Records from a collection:
= = = = = = =

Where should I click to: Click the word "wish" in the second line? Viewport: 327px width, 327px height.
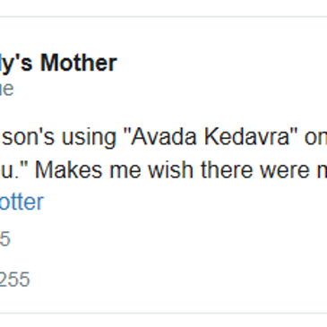(172, 170)
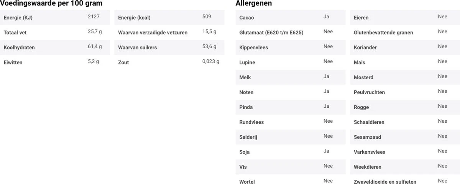Click the Energie (kcal) value 509
The image size is (460, 184).
[207, 17]
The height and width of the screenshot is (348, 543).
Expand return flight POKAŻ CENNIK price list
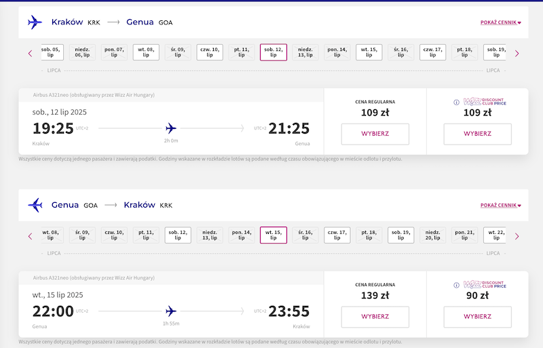(501, 206)
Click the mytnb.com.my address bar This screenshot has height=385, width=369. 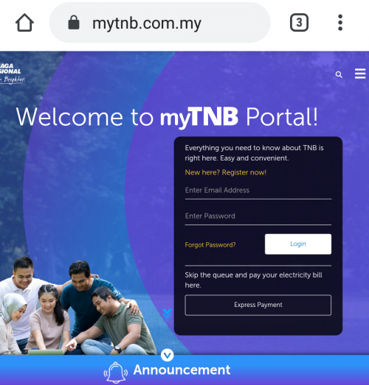tap(160, 23)
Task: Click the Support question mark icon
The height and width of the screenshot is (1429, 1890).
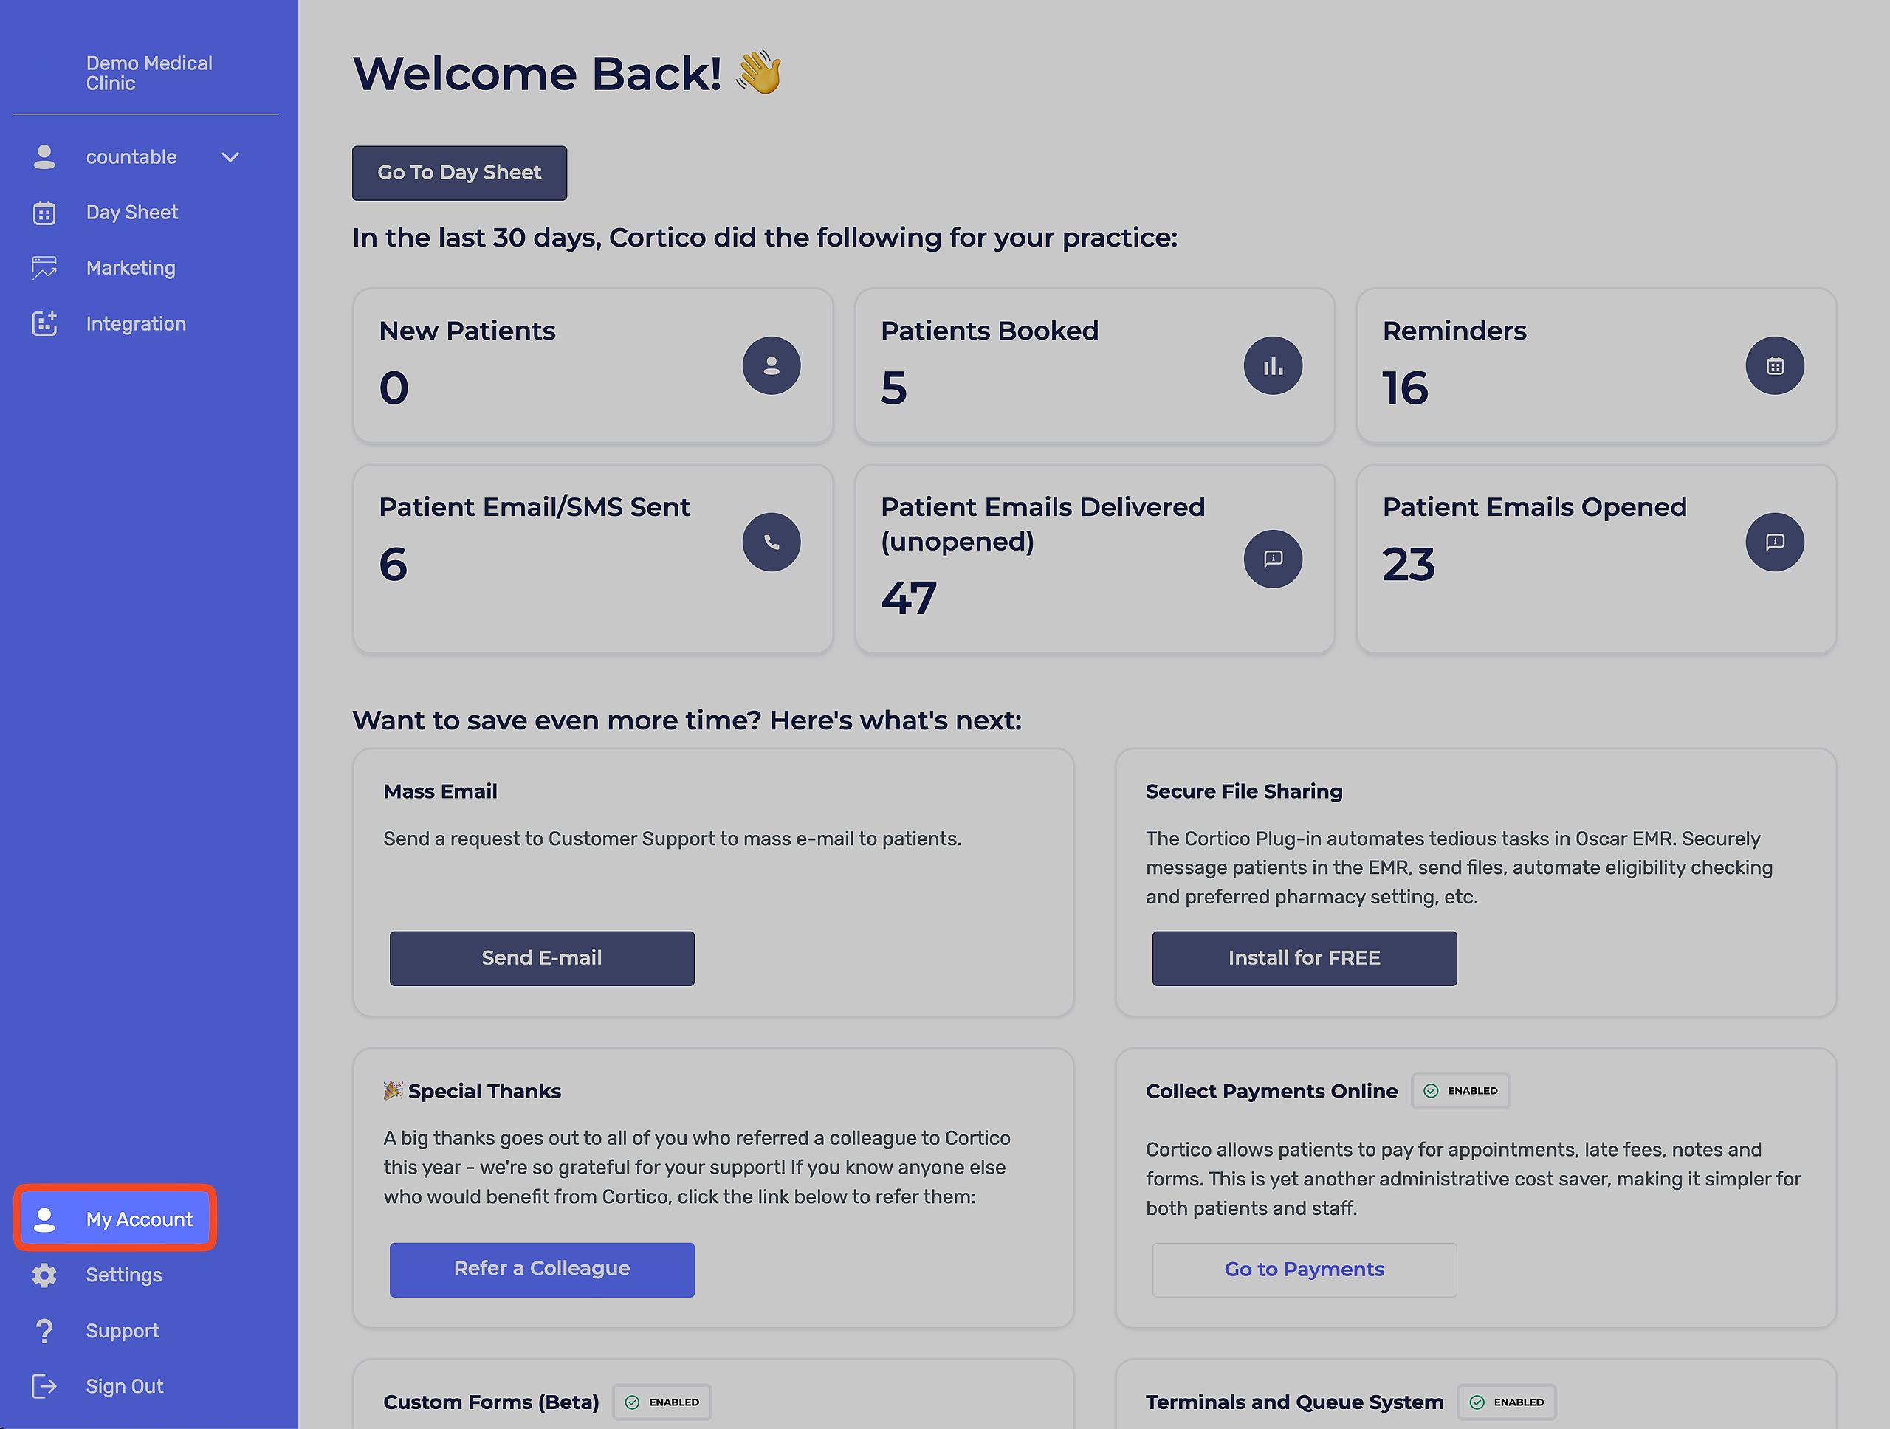Action: [44, 1330]
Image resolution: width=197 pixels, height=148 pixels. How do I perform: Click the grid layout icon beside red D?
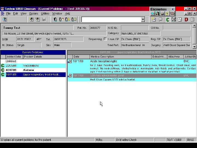click(180, 19)
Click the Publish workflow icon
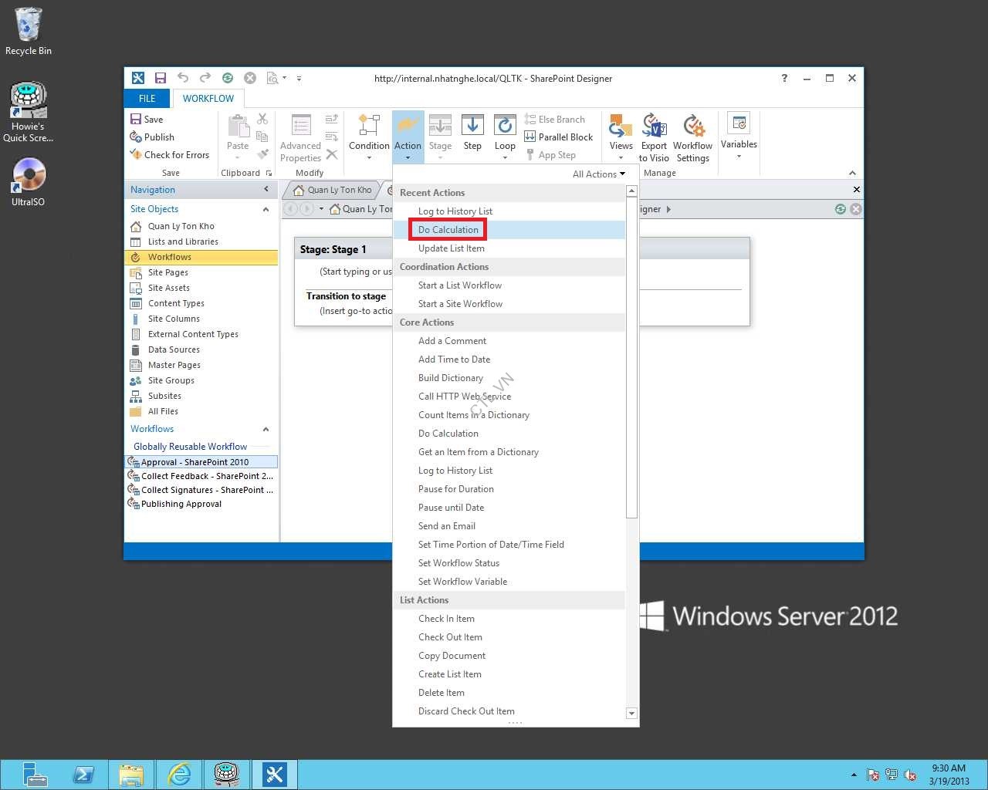This screenshot has width=988, height=790. [x=136, y=137]
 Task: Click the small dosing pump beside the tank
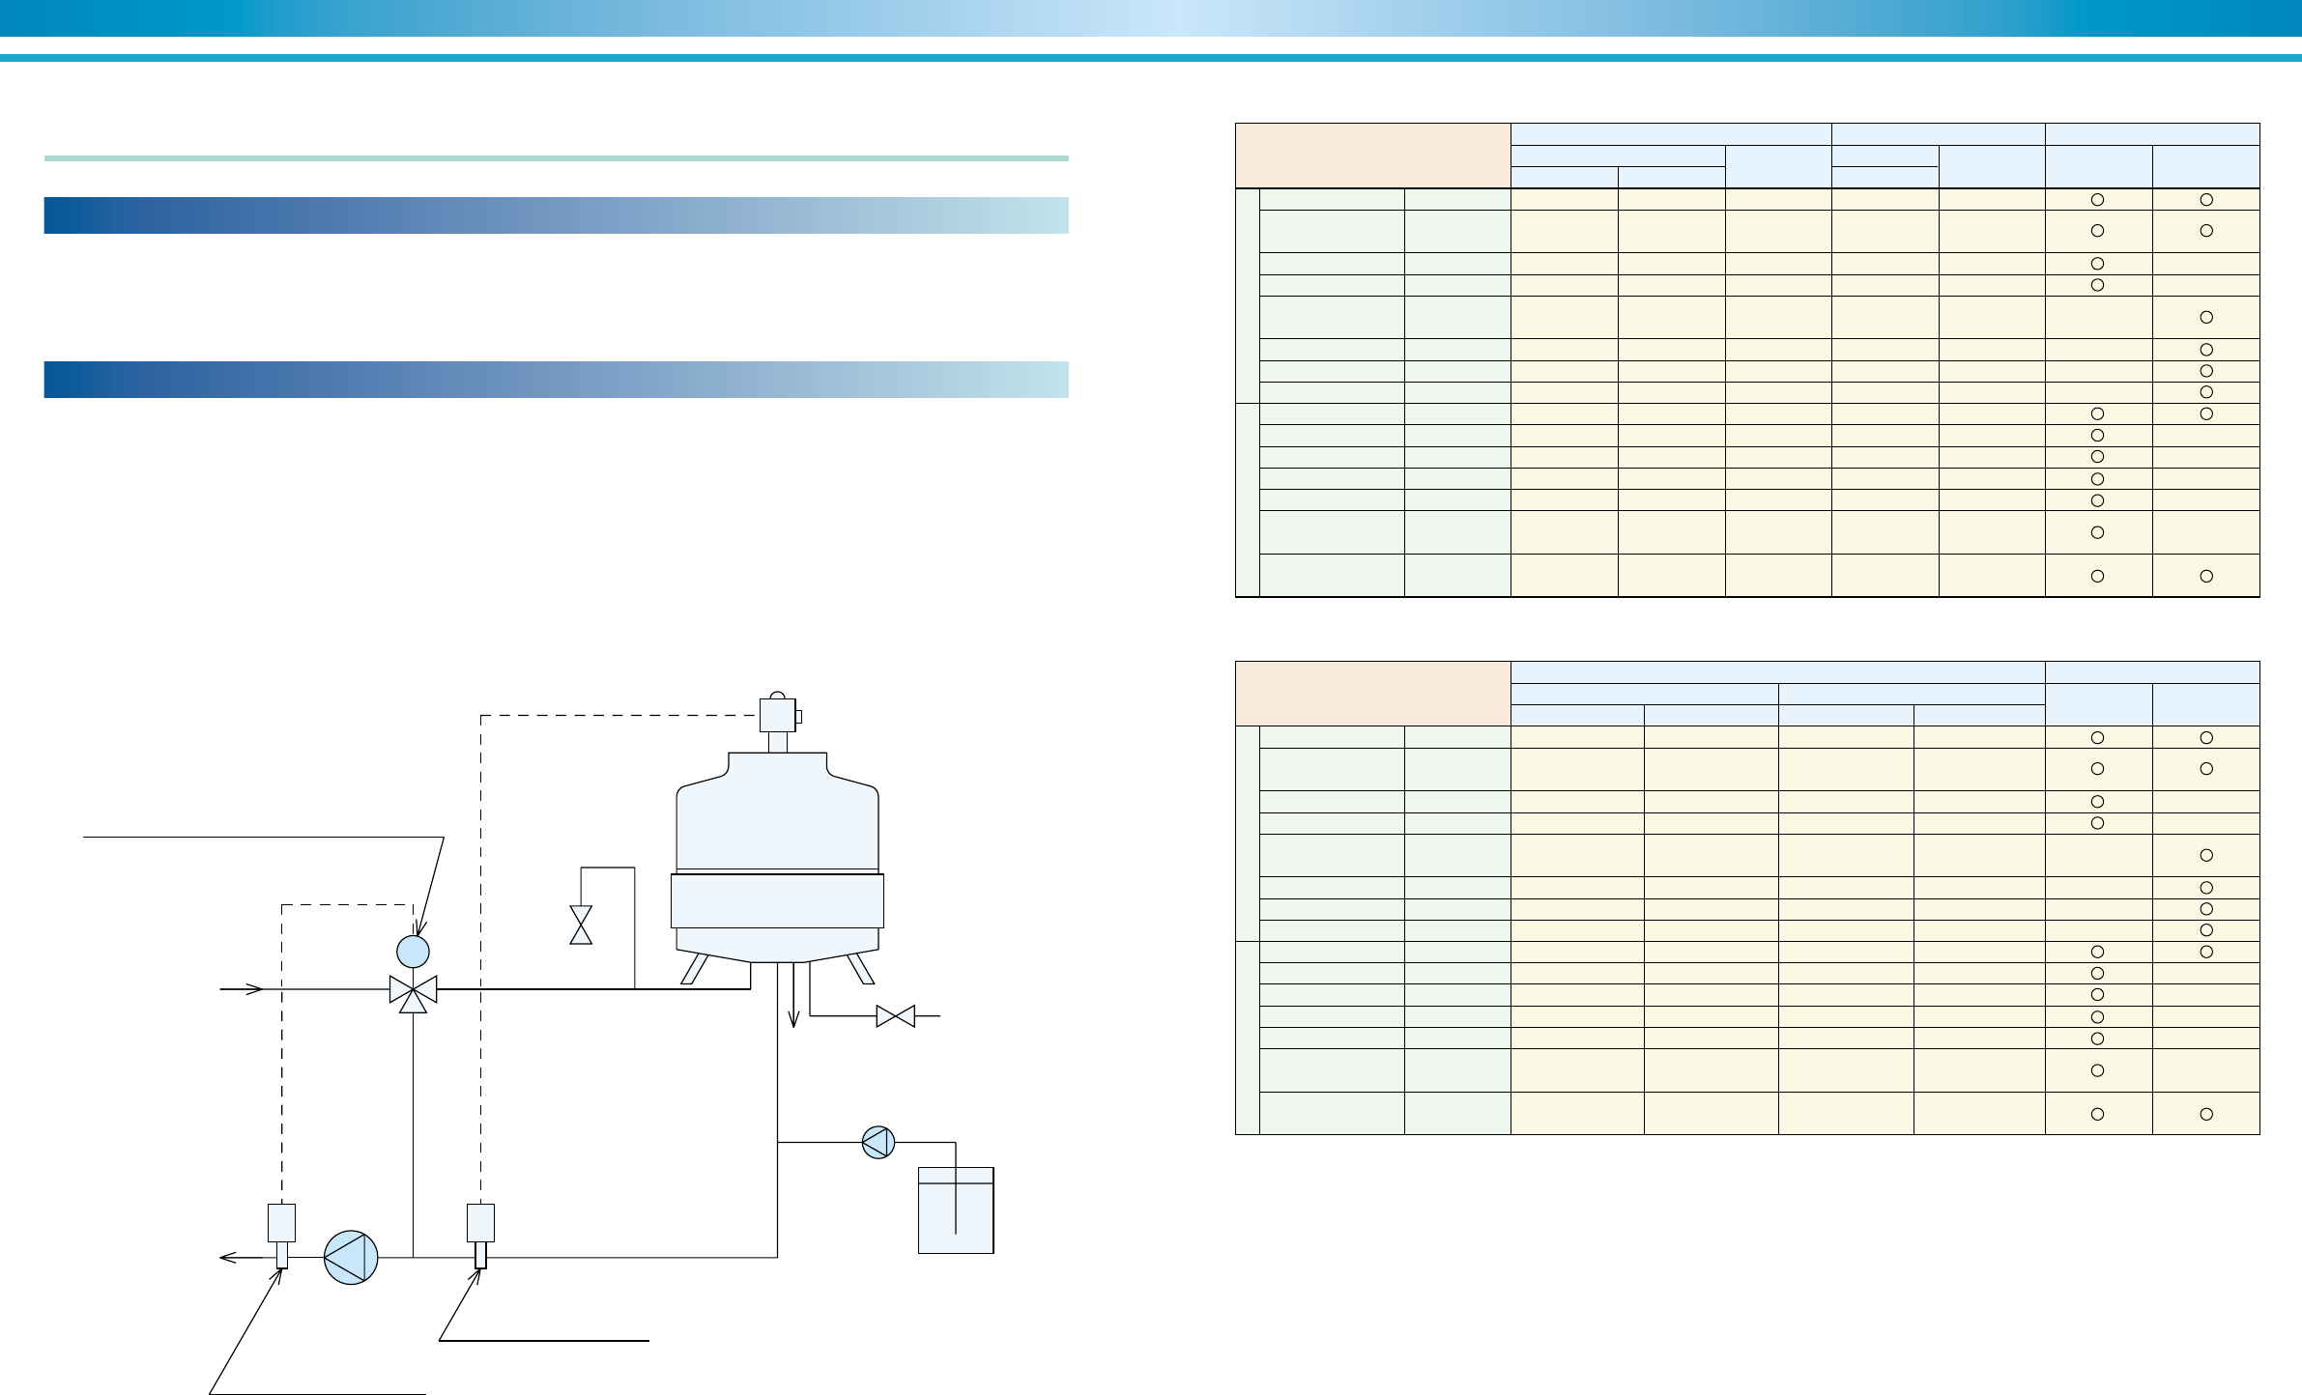tap(878, 1143)
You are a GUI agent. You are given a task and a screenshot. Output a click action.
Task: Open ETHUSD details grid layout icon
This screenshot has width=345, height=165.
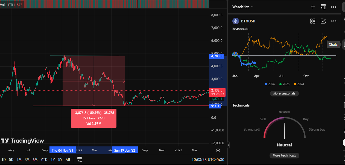(313, 21)
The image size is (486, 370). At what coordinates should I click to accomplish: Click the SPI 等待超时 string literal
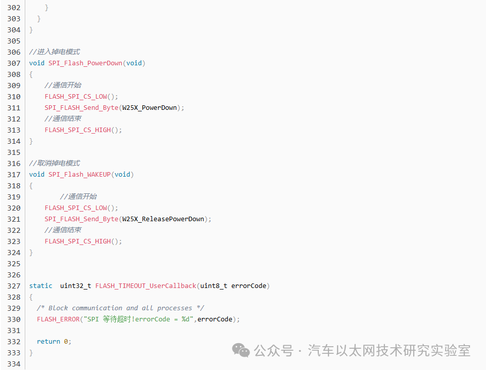pos(138,319)
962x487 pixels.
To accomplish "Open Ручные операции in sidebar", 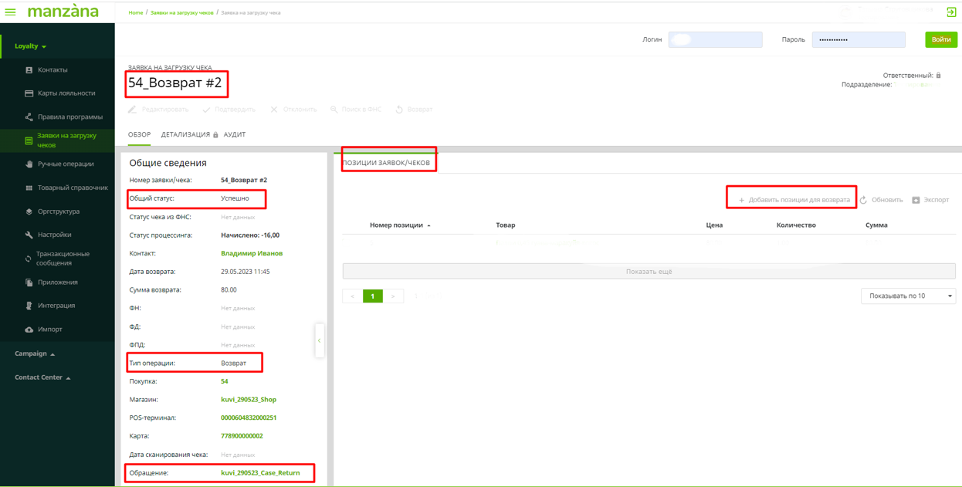I will [66, 164].
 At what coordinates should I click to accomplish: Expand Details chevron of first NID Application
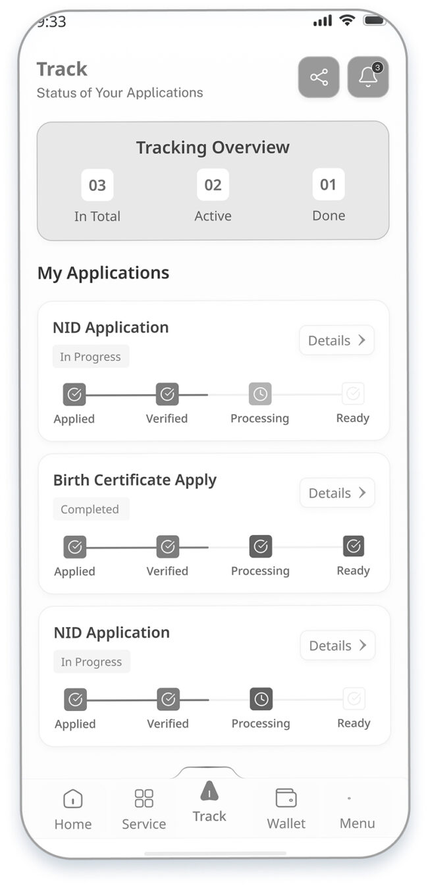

= = = = = = =

## Written exercise
Count the lines in the records above that contain the string "Expand", with case counting. Reply with the number alone.

## Output of the exercise
2